PROMPT -> Can you write out the lines between the one holding "Choose the word хронически" and the one holding "487). click(x=80, y=45)", inclusive, swapping "leftmost" for "rightmost" and changing nothing else?

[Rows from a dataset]
-=-=-

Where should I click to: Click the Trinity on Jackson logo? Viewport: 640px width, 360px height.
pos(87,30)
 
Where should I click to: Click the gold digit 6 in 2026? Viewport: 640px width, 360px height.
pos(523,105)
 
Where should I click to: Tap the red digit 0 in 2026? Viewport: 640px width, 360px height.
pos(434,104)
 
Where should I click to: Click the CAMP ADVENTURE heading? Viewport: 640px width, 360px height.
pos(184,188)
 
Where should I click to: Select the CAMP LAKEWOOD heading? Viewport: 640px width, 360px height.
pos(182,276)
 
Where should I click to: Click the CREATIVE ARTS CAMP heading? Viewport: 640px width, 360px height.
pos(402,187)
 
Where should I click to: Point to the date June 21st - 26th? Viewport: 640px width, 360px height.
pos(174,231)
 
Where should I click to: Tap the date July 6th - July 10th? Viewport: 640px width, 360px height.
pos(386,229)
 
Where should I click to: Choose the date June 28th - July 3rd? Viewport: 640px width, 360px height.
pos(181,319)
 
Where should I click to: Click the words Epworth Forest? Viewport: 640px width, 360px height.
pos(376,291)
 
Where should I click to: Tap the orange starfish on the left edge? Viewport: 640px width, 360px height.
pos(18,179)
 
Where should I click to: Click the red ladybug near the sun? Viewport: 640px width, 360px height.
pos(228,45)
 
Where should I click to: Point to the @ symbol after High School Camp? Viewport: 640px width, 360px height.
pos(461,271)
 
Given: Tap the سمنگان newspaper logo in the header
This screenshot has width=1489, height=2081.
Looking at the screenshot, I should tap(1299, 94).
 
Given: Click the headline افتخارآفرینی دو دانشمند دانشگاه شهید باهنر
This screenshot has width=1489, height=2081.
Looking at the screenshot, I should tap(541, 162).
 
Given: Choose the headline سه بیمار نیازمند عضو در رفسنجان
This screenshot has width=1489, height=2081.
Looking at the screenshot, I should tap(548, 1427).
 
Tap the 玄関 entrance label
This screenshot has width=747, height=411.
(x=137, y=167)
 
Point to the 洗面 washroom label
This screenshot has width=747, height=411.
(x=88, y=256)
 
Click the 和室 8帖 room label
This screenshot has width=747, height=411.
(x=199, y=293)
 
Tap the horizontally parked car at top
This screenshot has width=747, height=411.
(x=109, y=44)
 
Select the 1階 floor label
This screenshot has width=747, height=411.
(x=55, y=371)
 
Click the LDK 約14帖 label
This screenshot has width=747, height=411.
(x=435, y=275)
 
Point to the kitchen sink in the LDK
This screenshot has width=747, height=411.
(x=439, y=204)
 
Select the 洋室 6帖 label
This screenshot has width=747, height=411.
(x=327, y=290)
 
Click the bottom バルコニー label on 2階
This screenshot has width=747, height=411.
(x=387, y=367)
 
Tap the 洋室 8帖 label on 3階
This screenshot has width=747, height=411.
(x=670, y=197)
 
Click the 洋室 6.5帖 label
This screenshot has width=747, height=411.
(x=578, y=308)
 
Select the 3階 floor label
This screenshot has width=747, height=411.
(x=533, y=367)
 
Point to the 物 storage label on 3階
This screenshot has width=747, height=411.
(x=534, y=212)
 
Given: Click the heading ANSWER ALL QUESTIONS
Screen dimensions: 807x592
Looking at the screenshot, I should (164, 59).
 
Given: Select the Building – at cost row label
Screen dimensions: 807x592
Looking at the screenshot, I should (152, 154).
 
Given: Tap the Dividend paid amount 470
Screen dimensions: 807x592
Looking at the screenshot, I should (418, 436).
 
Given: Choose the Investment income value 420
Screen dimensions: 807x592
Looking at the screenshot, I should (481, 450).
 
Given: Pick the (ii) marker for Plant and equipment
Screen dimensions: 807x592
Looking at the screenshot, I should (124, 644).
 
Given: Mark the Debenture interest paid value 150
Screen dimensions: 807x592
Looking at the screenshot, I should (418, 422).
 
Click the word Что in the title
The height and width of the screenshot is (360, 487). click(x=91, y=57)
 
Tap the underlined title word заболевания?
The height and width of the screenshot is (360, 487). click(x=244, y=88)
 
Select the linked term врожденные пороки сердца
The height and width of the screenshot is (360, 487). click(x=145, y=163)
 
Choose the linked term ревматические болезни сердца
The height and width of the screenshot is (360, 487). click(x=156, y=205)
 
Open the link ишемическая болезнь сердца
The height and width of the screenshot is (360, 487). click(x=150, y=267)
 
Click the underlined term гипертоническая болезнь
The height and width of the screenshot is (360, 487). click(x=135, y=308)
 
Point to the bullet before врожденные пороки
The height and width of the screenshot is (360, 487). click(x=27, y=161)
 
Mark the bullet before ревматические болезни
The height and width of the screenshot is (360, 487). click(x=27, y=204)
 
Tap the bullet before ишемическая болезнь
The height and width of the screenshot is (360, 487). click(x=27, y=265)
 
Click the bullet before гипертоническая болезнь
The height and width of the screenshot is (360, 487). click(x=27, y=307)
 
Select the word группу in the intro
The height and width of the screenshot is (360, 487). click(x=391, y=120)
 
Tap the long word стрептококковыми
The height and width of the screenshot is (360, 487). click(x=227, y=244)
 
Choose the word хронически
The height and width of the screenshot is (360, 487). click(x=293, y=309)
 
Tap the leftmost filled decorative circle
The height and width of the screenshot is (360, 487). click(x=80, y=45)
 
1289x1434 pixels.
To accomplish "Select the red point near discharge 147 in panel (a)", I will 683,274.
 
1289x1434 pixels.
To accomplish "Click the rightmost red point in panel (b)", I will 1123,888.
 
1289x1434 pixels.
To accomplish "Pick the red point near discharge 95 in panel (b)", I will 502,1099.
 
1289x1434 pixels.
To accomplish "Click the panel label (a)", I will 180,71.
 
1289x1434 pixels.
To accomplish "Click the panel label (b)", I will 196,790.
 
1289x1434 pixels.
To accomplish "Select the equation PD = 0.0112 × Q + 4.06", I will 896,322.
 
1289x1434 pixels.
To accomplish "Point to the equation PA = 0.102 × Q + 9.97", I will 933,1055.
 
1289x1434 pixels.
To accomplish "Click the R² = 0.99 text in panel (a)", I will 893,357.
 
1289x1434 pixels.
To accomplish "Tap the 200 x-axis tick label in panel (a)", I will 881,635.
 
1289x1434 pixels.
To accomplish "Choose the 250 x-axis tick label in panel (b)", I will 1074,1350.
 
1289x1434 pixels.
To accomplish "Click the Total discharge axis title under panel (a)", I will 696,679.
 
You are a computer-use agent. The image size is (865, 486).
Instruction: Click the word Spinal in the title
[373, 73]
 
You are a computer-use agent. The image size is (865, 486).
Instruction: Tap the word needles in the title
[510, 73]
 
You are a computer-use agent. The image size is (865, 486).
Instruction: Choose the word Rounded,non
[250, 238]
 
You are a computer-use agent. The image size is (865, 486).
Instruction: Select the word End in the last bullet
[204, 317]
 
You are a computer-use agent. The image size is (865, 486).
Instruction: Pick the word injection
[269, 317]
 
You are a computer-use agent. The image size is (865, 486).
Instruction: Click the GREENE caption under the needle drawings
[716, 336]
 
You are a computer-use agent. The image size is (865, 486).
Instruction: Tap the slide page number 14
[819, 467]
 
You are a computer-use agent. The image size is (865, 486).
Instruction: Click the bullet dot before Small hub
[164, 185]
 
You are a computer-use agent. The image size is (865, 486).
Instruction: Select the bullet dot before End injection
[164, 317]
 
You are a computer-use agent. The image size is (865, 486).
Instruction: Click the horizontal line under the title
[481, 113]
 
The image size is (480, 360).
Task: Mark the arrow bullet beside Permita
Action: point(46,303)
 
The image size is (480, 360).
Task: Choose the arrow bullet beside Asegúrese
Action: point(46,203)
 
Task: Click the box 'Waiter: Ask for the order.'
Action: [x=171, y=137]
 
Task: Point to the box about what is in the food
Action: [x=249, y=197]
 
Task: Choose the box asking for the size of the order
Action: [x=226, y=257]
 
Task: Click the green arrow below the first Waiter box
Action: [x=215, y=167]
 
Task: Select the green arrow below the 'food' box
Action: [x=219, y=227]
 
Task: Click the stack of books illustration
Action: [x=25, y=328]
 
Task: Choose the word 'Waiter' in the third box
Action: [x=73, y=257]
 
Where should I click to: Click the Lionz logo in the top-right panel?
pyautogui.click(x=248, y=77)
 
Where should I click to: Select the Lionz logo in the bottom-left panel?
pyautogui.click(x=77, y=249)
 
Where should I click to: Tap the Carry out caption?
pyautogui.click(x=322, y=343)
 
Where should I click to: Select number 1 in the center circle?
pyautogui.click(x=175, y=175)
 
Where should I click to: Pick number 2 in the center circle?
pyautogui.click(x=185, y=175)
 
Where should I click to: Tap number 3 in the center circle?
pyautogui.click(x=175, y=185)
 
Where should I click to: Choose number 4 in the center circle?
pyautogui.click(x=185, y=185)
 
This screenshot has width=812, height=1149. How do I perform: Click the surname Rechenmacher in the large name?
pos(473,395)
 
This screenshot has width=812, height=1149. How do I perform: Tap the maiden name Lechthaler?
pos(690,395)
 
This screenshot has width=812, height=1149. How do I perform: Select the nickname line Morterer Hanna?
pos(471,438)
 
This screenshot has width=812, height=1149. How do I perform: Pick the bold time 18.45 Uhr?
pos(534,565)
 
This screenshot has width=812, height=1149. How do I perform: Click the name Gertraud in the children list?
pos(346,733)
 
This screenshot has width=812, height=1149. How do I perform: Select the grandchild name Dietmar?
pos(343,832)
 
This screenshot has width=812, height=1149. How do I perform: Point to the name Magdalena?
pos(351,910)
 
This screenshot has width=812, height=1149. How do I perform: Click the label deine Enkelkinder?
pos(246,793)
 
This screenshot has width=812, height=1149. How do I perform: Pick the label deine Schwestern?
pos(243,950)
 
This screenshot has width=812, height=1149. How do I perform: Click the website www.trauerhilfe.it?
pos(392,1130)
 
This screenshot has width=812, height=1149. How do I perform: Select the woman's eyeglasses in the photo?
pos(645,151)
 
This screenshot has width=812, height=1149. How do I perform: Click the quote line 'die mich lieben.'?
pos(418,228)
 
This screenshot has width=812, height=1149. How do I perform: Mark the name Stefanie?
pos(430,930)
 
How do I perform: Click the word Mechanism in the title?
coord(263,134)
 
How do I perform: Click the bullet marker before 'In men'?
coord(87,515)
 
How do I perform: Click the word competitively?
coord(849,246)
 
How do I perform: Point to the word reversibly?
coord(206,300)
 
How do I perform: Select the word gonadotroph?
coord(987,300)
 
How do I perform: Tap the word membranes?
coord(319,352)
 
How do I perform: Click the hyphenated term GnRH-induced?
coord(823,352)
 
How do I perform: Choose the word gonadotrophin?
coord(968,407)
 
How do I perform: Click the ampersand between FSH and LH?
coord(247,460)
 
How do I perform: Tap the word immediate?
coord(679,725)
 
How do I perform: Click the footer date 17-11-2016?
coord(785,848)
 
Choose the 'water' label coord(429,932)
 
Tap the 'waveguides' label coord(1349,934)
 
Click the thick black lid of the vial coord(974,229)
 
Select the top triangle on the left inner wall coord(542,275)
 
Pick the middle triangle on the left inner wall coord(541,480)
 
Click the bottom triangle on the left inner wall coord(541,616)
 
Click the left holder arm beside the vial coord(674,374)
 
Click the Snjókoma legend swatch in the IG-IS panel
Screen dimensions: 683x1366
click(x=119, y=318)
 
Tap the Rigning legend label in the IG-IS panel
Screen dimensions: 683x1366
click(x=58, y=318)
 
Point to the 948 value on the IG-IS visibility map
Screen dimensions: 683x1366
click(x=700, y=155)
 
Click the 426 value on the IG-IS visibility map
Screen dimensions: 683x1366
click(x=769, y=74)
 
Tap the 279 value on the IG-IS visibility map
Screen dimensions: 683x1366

-=-=-

COMPLETE ANSWER ->
Choose the word хронически
The height and width of the screenshot is (360, 487). click(x=293, y=309)
 
Tap the rightmost filled decorative circle
The height and width of the screenshot is (360, 487). click(x=80, y=45)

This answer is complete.